Segment Start: Materials provided

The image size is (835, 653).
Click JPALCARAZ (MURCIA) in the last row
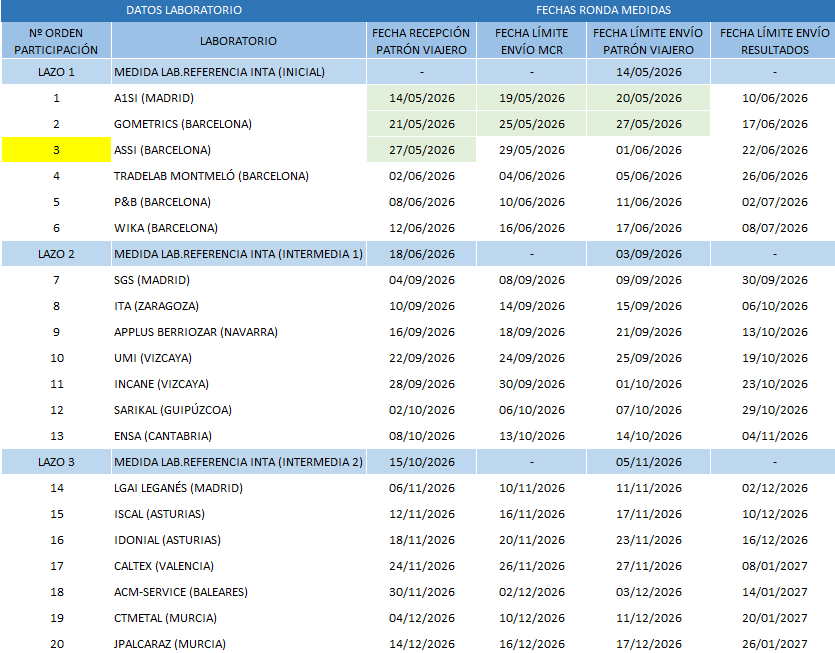click(239, 643)
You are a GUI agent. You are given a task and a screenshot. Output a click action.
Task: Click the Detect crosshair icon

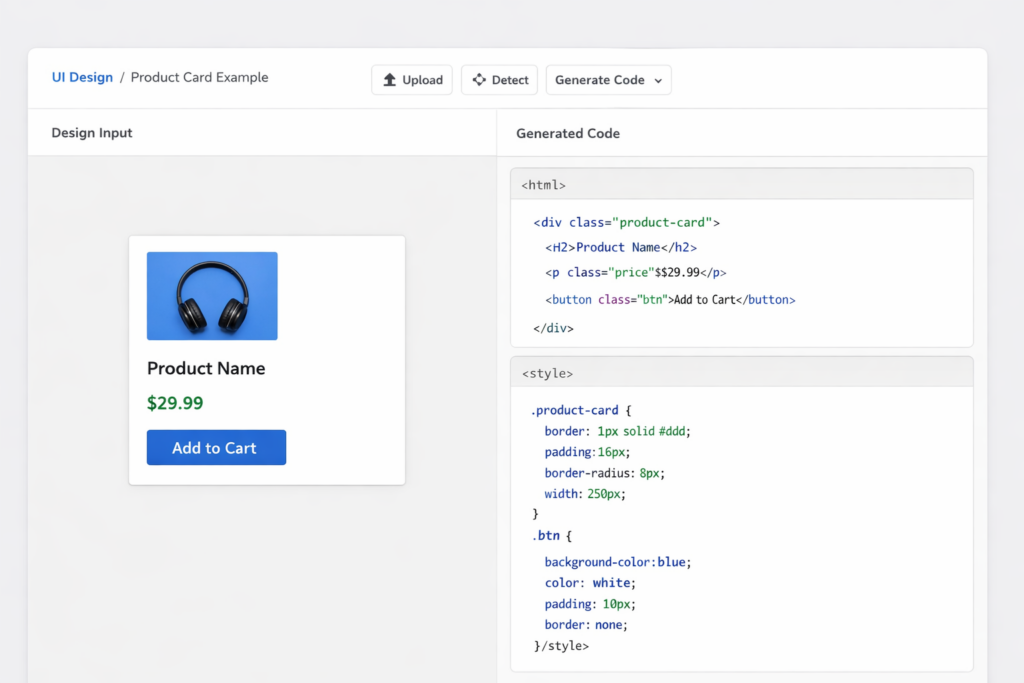point(479,80)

Segment End: Materials provided

### Problem to solve
Please output all of the data exactly as given, omitting any images it holds.

### Answer area
The image size is (835, 653).
Click JPALCARAZ (MURCIA) in the last row
click(239, 643)
You are a GUI agent. You are given a task and a screenshot. Output a click action.
Task: Click the Detect crosshair icon

point(479,80)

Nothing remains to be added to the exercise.